The 2020 election has brought record-breaking numbers of voters to the polls, which means long lines and plenty of hungry people waiting on those lines.
Much like Jose Andres' Chefs for the Polls initiative, the nonprofit Pizza to the Polls is trying to help with at least one part of the issue — by delivering thousands of free pizzas to potential voters. That way, no one has to get out of line to get a meal.
"We just want to make sure that everyone at polling places is able to be fed and never leaves just because they're hungry," Amirah Noaman, the program director at Pizza to the Polls, told TODAY Food. "It's nice to see people being responsive. (People have said) they feel like they would have left if someone hadn't shown up to give them a pizza, and it's encouraged them to wait it out."
Pizza to the Polls was initially founded in 2016, but the response this year has been "overwhelming" compared to that election, Noaman said.

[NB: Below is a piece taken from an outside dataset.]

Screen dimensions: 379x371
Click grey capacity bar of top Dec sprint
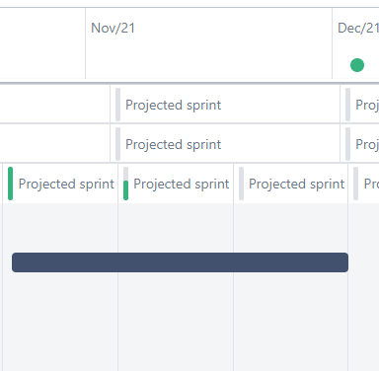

"The lines have been so much longer," Noaman continued. "We've sent thousands of pizzas so far, and in addition to on-demand pizza we also launched a food truck program in partnership with UberEats, so we now have food trucks in 29 cities that are giving out individually wrapped snacks to people around polling places."
An Uber spokesperson provided the following list of cities to Food and Wine where over 250 of these food trucks will be stopping, all the way through Election Day: Phoenix, AZ; Los Angeles, CA; Washington, DC; Miami, FL; Tampa, FL; Orlando, FL; Gainesville, FL; Atlanta, GA; Louisville, KY; Detroit, MI; Ann Arbor, MI; Minneapolis, MN; Charlotte, NC; Raleigh, NC; Greensboro, NC; Las Vegas, NV; Reno, NV; New York, NY; Philadelphia, PA; Pittsburgh, PA; Charleston, SC; Nashville, TN; Houston, TX; Austin, TX; and Milwaukee, WI.

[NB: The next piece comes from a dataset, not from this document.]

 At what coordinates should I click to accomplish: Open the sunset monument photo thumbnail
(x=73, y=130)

According to a tracker on the Pizza to the Polls website, over 15,000 pizzas have been sent to more than 800 polling places in 39 states since the start of early voting for the 2020 election.

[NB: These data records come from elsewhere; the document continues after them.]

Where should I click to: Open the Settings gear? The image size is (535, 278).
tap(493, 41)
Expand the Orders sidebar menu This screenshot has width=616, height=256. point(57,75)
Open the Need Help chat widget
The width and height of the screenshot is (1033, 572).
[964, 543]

"I certainly think (food) helps a situation, especially when we're seeing people willing to stand up to eight or 10 or 12 hours on line," Noaman said. "I think it makes people feel like other people care about them, and we're really happy to be able to provide that for anyone who's at one location, to boost their morale a little bit."
The pizzas are funded by donations, and Noaman said the organization works with a mix of local pizzerias and big-name brands to make sure that voters are fed.
"People report (a long line) on our website, and then we verify that the location is correct and that there is indeed a wait, and we work directly with our partner Slice, which works with pizzerias," Noaman said. "We do a combination of local and larger pizza brands."
Noaman said that while the pizzas are delivered after seeing lines at polling places, the food isn't reserved for just voters.
"The food is for anyone and everyone around, whether it's someone who's casting a ballot, a poll worker, or somebody just walking by," she said. "We're there to feed everybody."